Recorded data section start

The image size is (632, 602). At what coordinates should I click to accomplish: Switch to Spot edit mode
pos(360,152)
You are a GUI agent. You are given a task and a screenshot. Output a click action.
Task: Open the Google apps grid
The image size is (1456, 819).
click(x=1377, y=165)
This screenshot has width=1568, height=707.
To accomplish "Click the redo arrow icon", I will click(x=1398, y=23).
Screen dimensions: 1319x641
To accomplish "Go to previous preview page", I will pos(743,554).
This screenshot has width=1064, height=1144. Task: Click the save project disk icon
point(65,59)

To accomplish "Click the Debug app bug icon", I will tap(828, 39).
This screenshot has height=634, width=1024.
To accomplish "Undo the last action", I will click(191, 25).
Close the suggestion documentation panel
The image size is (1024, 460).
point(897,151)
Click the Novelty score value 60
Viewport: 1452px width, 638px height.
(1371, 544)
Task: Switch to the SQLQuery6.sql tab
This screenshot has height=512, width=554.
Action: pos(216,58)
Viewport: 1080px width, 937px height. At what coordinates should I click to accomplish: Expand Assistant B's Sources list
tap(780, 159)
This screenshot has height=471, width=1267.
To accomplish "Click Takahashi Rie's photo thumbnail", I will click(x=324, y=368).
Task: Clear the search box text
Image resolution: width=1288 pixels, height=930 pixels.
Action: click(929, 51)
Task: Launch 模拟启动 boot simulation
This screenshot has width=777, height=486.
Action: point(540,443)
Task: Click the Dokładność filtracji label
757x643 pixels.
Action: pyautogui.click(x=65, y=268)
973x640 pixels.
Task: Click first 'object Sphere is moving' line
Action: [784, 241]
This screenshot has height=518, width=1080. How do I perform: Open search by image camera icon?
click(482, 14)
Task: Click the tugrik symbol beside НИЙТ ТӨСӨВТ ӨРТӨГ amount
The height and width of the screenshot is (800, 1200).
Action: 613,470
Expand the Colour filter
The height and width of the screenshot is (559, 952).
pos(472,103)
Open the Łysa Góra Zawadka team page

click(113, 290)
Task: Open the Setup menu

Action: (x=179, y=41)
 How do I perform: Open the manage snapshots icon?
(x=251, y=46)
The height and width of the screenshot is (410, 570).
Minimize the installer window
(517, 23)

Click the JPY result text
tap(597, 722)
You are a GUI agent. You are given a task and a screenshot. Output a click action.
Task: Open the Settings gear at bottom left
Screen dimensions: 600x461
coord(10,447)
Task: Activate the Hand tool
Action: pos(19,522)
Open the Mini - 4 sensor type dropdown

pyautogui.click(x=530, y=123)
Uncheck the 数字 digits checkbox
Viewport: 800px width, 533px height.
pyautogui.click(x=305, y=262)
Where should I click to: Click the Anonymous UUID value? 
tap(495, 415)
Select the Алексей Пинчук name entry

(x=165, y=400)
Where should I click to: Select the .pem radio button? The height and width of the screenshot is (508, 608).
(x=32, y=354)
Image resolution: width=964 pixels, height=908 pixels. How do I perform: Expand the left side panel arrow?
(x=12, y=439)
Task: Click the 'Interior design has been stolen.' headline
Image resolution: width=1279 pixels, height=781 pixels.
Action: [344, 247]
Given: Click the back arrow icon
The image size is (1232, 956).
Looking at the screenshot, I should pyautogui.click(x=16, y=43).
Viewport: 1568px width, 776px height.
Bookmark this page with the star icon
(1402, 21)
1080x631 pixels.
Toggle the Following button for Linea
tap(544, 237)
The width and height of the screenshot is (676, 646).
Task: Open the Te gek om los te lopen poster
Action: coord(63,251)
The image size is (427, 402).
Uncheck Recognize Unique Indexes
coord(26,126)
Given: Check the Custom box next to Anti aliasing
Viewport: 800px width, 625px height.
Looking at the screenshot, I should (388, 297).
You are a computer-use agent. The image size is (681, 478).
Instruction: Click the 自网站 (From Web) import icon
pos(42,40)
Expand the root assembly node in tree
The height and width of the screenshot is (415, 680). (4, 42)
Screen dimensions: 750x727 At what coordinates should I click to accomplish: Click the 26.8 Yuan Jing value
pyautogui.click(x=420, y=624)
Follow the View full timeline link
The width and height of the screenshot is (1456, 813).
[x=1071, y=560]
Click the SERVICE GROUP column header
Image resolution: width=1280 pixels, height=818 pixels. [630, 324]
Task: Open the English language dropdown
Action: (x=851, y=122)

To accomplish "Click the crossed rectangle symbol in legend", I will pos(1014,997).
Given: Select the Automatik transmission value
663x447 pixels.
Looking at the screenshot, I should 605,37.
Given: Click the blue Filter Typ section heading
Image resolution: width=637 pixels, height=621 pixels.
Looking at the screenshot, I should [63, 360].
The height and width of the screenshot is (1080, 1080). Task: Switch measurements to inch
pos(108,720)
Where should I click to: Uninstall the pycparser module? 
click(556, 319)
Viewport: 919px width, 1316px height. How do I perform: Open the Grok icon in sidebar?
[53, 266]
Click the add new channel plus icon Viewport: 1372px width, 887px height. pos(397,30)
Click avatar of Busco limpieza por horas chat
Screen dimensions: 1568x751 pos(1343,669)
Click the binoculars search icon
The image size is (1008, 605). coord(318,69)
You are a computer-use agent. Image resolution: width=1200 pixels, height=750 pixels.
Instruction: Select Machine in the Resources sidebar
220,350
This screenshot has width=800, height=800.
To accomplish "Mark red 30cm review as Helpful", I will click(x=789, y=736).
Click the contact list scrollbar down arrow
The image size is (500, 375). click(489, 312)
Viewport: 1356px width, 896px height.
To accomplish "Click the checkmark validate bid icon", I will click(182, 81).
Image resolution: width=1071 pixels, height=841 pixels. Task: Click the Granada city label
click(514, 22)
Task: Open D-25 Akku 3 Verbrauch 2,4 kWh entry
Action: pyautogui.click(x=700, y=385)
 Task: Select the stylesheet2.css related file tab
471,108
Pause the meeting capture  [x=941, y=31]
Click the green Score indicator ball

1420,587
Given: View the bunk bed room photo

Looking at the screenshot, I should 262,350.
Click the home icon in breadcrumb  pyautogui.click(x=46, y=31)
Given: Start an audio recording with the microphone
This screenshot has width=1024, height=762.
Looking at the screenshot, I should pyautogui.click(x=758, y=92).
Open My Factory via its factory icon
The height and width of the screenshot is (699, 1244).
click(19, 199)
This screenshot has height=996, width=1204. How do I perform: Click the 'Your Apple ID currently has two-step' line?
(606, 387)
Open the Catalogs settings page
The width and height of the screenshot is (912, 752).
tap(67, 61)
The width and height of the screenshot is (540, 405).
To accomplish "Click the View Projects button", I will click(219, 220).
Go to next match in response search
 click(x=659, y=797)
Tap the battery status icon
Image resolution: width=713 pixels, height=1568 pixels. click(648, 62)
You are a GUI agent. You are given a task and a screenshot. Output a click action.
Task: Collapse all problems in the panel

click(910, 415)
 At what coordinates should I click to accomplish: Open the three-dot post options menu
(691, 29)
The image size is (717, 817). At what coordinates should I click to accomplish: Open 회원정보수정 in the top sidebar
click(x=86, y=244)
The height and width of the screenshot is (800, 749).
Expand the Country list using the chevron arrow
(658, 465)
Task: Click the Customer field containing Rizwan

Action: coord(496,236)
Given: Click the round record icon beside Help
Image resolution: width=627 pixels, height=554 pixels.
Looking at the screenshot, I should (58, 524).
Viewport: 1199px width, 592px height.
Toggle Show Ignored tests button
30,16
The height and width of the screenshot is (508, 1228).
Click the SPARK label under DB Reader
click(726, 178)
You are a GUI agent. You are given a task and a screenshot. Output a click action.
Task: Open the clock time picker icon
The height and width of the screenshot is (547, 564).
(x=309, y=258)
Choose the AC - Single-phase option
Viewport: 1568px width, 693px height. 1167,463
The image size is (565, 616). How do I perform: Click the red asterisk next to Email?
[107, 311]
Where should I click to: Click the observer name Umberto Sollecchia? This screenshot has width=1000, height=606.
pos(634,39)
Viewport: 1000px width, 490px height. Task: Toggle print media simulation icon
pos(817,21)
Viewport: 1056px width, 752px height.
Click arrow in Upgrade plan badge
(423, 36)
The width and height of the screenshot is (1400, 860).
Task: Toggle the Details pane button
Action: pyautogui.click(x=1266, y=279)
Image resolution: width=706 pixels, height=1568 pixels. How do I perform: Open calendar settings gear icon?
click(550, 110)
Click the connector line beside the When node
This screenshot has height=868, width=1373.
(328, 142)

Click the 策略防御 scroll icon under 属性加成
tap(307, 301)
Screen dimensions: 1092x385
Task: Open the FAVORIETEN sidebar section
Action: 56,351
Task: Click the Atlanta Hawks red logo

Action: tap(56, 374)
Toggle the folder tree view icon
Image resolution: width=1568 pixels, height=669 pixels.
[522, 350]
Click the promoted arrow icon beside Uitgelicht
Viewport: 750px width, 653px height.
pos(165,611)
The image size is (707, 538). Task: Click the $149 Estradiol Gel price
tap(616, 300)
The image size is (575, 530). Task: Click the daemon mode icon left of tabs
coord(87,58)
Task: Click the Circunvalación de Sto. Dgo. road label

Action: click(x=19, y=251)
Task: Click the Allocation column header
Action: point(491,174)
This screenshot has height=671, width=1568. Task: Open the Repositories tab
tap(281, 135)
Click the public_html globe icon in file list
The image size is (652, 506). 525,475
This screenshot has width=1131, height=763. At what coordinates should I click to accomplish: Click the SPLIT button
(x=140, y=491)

Recorded data section end

Copy the lines above exactly, beginning at the line that has "Given: Click the blue" and stopping after the line that has "Click the add", and omit the rest.

Response to this exercise:
Given: Click the blue Filter Typ section heading
Image resolution: width=637 pixels, height=621 pixels.
Looking at the screenshot, I should [63, 360].
The height and width of the screenshot is (1080, 1080). Task: Switch measurements to inch
pos(108,720)
Where should I click to: Uninstall the pycparser module? 
click(556, 319)
Viewport: 919px width, 1316px height. How do I perform: Open the Grok icon in sidebar?
[53, 266]
Click the add new channel plus icon Viewport: 1372px width, 887px height. pos(397,30)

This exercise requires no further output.